◆ Work request: Copy out exactly the lines spanning the line with "Fashion (594, 1533)" to the line with "Доставка и сборка (647, 1351)", inclusive, from the data underneath, with no pictures.

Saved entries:

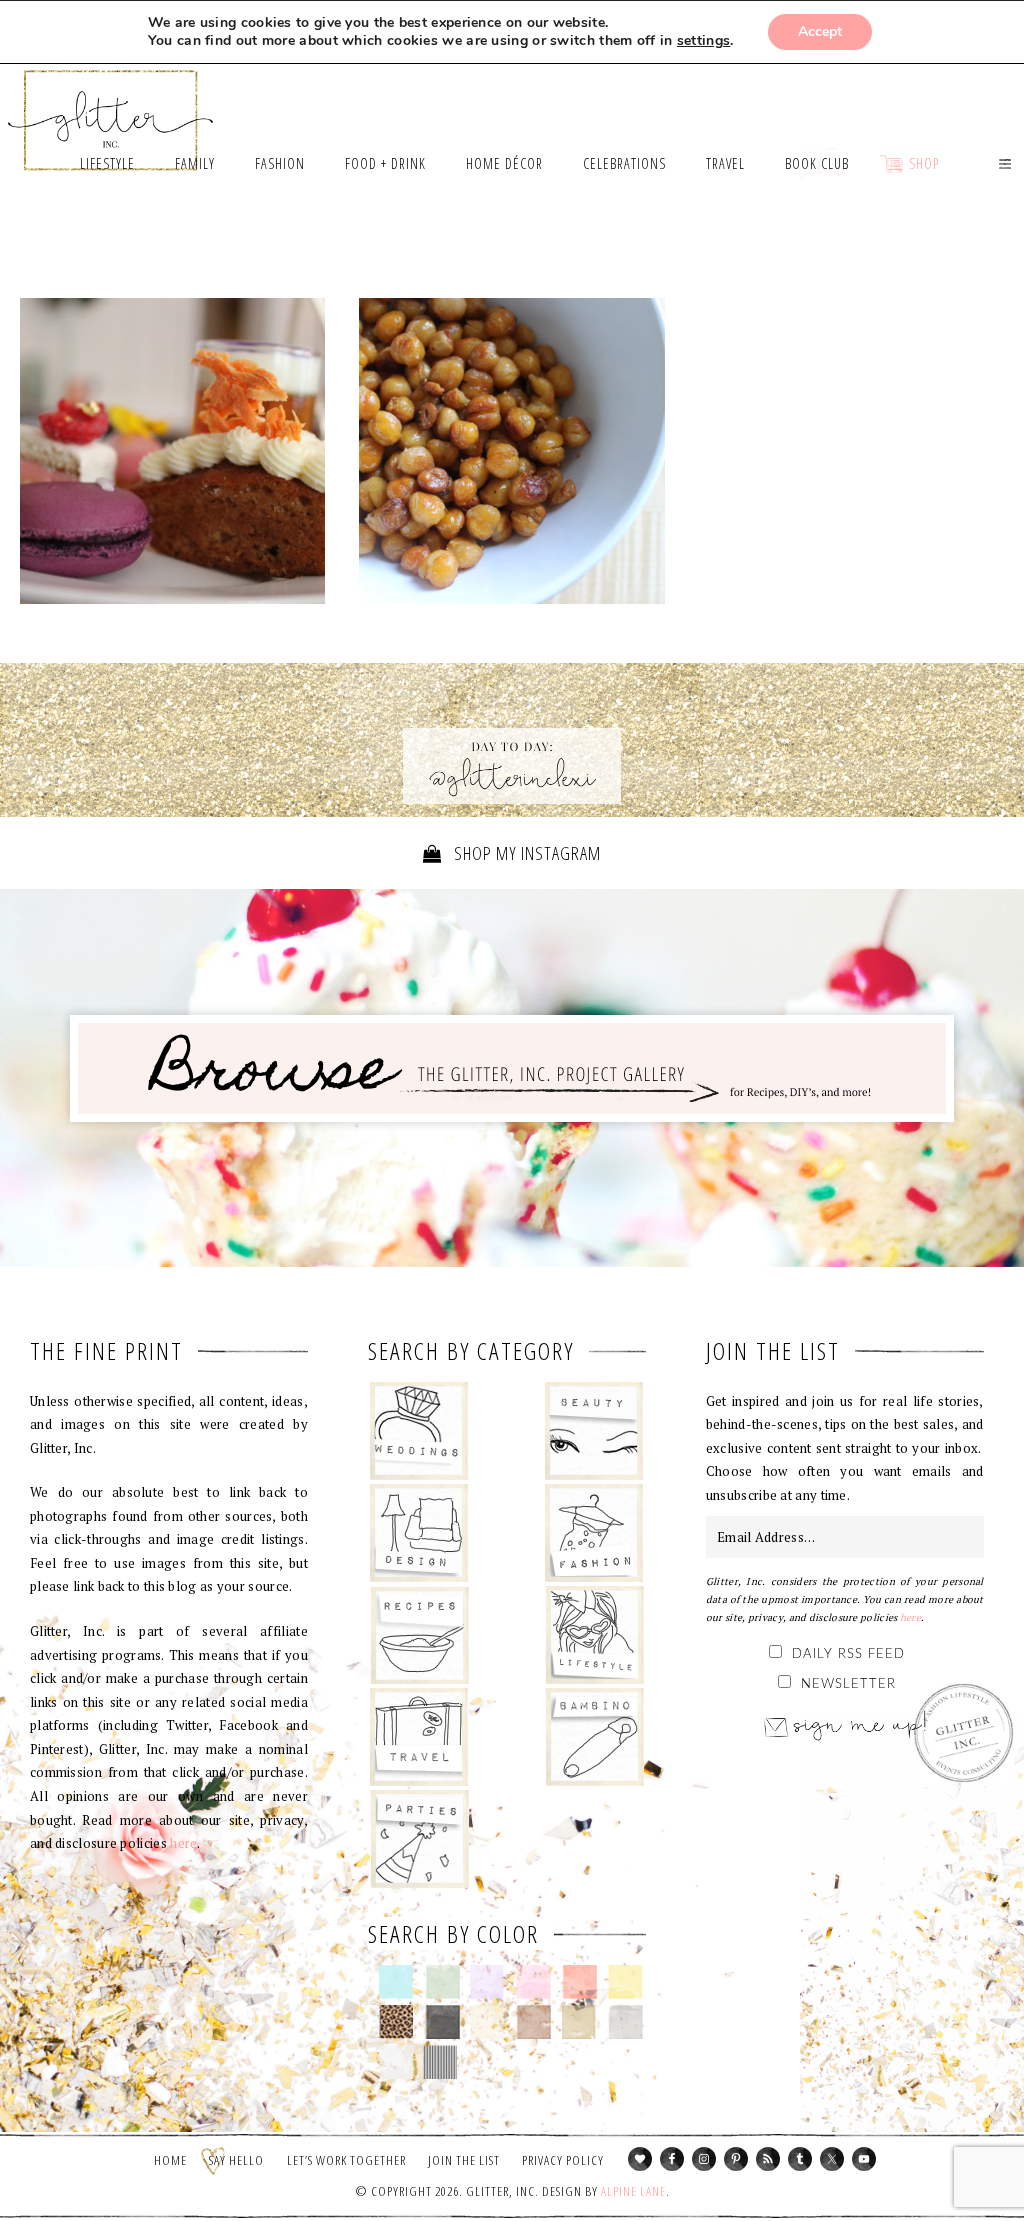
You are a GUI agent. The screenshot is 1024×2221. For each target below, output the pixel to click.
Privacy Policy (563, 2160)
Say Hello (236, 2160)
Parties (419, 1839)
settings (703, 41)
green (442, 1982)
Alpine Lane (633, 2191)
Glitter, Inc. (111, 111)
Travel (419, 1737)
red (579, 1982)
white (396, 2062)
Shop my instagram (525, 853)
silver (625, 2022)
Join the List (464, 2160)
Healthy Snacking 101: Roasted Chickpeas (511, 456)
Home (170, 2160)
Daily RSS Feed (848, 1654)
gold (579, 2022)
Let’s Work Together (346, 2160)
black (442, 2022)
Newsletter (848, 1684)
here (183, 1843)
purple (487, 1982)
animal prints (396, 2022)
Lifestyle (594, 1635)
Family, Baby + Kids (594, 1737)
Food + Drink (419, 1635)
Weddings (419, 1431)
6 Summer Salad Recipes (172, 451)
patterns (440, 2062)
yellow (625, 1982)
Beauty (594, 1431)
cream (487, 2022)
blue (396, 1982)
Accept (820, 31)
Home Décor (419, 1533)
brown (533, 2022)
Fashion (594, 1533)
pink (533, 1982)
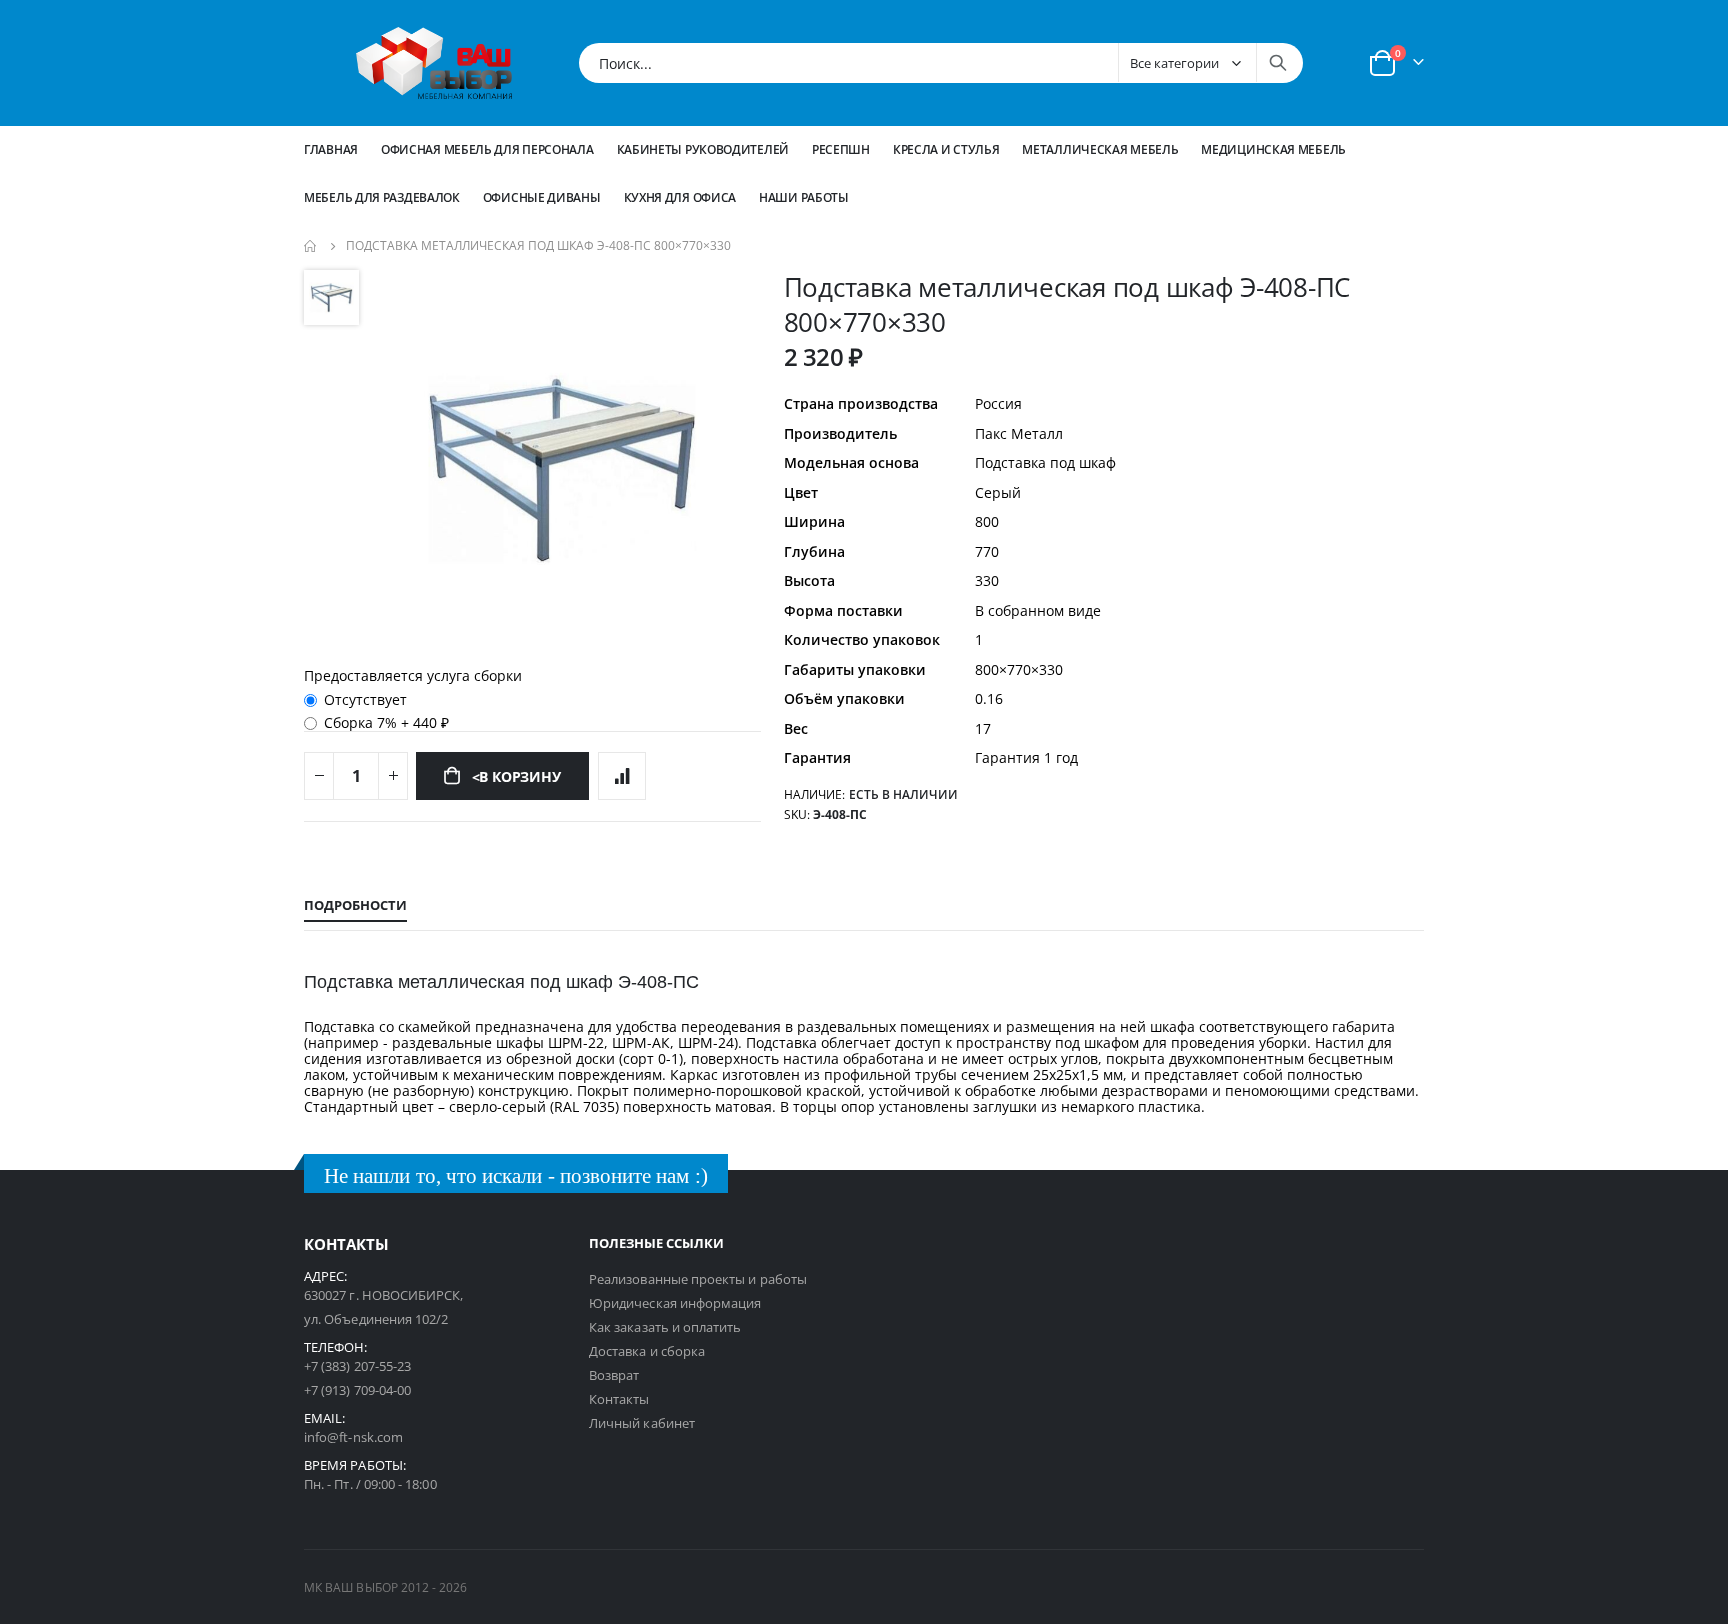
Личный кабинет (642, 1423)
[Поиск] (1278, 63)
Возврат (614, 1375)
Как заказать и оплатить (665, 1327)
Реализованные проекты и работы (698, 1279)
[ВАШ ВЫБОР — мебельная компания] (434, 63)
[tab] (355, 906)
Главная (331, 149)
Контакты (619, 1399)
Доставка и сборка (647, 1351)
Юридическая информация (675, 1303)
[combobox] (941, 63)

◆ Your response:
Fashion (594, 1533)
pink (533, 1982)
Личный кабинет (642, 1423)
[Поиск] (1278, 63)
Возврат (614, 1375)
Как заказать и оплатить (665, 1327)
Реализованные проекты и работы (698, 1279)
[ВАШ ВЫБОР — мебельная компания] (434, 63)
[tab] (355, 906)
Главная (331, 149)
Контакты (619, 1399)
Доставка и сборка (647, 1351)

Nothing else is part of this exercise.